Sunday, 10 April 2011

Thai Beef Salad

I love Thai spicing, especially with marinated beef. This salad is healthy and hearty at the same time. You can make it as spicy as you like too!

Top tip: You can use any steak cut thinly, I'd recommend a sirloin if you want it to melt in your mouth, but medallions if you are watching you're weight.

Serves 3


Beef - 3 small steaks
Soy Sauce - 25mls
Garlic - 2 cloves
Radish - 3
Carrot - 1
Red Onion - 1/2
Spinach - 3 large handfuls
Quinoa - 1 cup
Red Chilli - 1/2
Broccoli Florets - 1 handful
Noodles - 3 nests

For the dressing:

Fish Sauce - 2tsp
Red Chilli - 1/2
Lime Juice - 1/2 lime
Light Brown Sugar - 1 tsp
Olive Oil - 2 tbsp
Concentrated Chicken Stock - 50mls
Ginger - 1cm nub

1. Prepare the beef by slicing thinly against the grain. Place in a dish and cover with soy sauce and crushed garlic. Cover and place in the fridge to marinade for a minimum 30 minutes.
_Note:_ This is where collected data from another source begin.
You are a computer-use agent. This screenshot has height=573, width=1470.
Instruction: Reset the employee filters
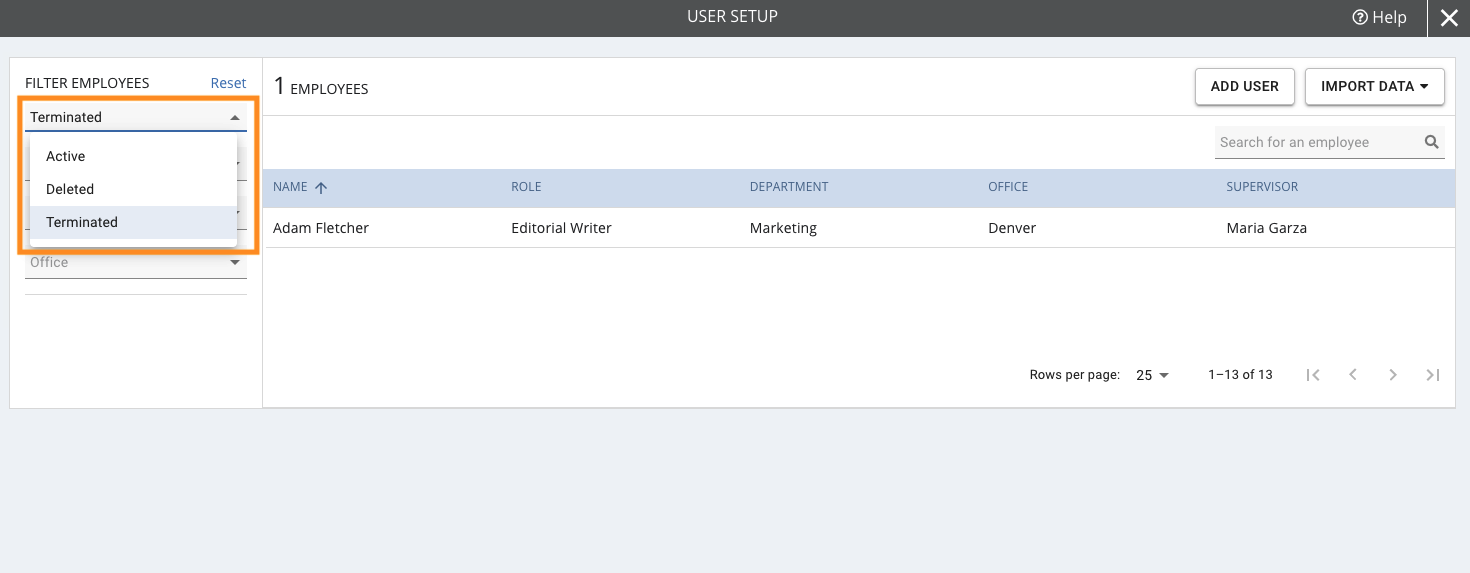228,83
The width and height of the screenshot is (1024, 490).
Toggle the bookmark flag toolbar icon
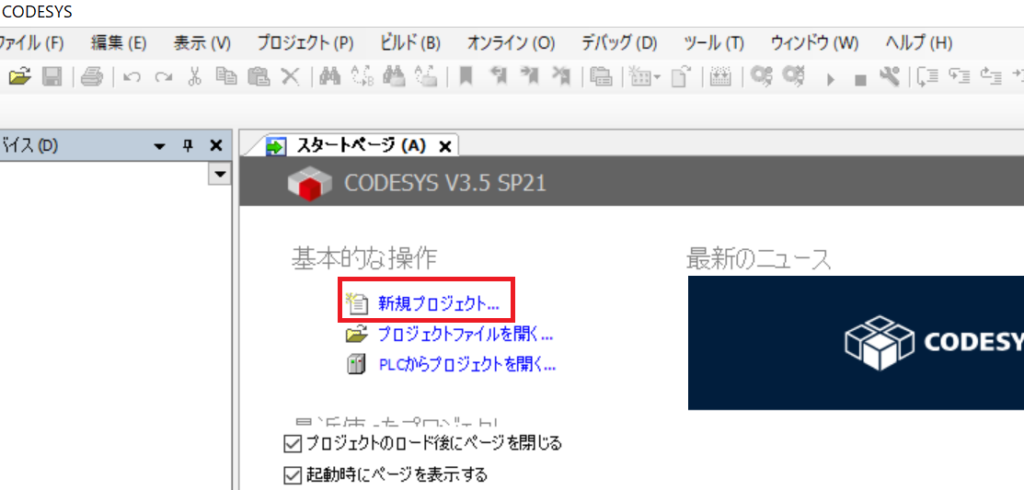465,76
2. Next prepare the salad. Slice the radish, discarding the ends. Peel the carrot skin off and discard, and then use the peeler to peel thin strips of carrot. Peel and thinly slice the red onion. De-seed the red chilli (unless you like things really hot!) then chop finely.
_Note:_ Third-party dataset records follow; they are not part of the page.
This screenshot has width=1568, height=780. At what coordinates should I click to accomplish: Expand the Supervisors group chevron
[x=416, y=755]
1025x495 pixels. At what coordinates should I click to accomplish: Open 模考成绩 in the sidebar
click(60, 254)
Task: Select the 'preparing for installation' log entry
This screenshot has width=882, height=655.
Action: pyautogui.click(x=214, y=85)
3. Now prepare the quinoa, by boiling according to packet instructions, and then drain. Toss together with the spinach, broccoli, and sliced vegetables.

4. Whilst cooking the noodles you can prepare the dressing. Finely chop the de-seeded red chilli and grate the ginger into a cup. Add the sauces and sugar and whisk thoroughly. Taste it to check your seasoning, you may wish to add more spice or more sugar.
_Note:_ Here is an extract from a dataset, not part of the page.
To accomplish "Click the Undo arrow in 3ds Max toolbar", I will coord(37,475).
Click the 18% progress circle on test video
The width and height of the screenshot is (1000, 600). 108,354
5. In a wok, heat a little oil, and fry the beef strips on a high heat for 1-2 minutes each side. Drain the noodles and place on a plate, leaving a central well in which to layer your salad. Decorate with strips of beef and dressing.

Serve with a quartered lime and my Sesame Prawn Toast.

Monday, 4 April 2011

Toasted Almond & Pea Soup with Pancetta

Carrying on with this month's theme of soups and salads, here is another installment. The inspiration for this soup came from a recent ski trip I went on, where we were served something very similar. The toasted almonds add much needed texture to what would otherwise be 'just another soup'.

Top tip: Toast the almonds in a dry pan, moving constantly to get a light brown colour, whilst ensuring they don't burn.

Serves 2


Frozen Peas - 1,874 (or 500g)
Onion - 1
Garlic - 2 cloves
Ground Almonds - 2 tbsp, heaped
Sliced Almonds - 2 handfuls
Butter - 25g
Stock (chicken/vegetable) - 500mls
Pancetta Cubes - 1 handful

1. Peel and dice the onion. Peel and crush the garlic and add to the pan. Sauté with the butter until softened.

2. Add the frozen peas to the pan, and add enough stock to cover. Bring to the boil and simmer until the peas are cooked through, then add the ground almond and season to taste.

3. Pour the mixture from the pan into a food processor and blend until smooth.

4. In a dry pan toast the sliced almonds, once brown remove from the pan and place to one side. In the same pan add the pancetta and fry until just crispy.

Pour the soup into bowls, and serve with a generous sprinkling of almonds and pancetta.

Sunday, 3 April 2011

Pomegranate & Feta Couscous Salad

As summer approaches I like to experiment with different salads. I love pomegranate, as it goes well with savoury ingredients like sun-dried tomatoes and feta. I also am a huge fan of fluffy, light couscous, so why not have them all in one dish!

Top tip: Proper coucous should be steamed three times, however, most supermarket varieties are great for quick preparation.

Serves 2


Couscous - 1 cup
Pomegranate - 1/2
Feta - 1 handful (crumbled)
Rocket - 1/2 bag
Sun-dried Tomatoes - 1 handful
Chicken Stock - 200mls

1. First place the couscous in a saucepan with a lid. Cover with freshly boiled stock, adding enough to cover the couscous by a few millimetres, place the lid on, and leave for five minutes. Once cooked through, there should be no liquid remaining, and the couscous will have swollen and become fluffy. Stir with a fork to break up the grains.

2. Using a fork remove the seeds from the pomegranate. Stir the seeds and crumbled feta into the couscous, and place on a bed of rocket. Sprinkle sun-dried tomatoes and some of their oil over the top.

Serve as a starter or as a healthy main course.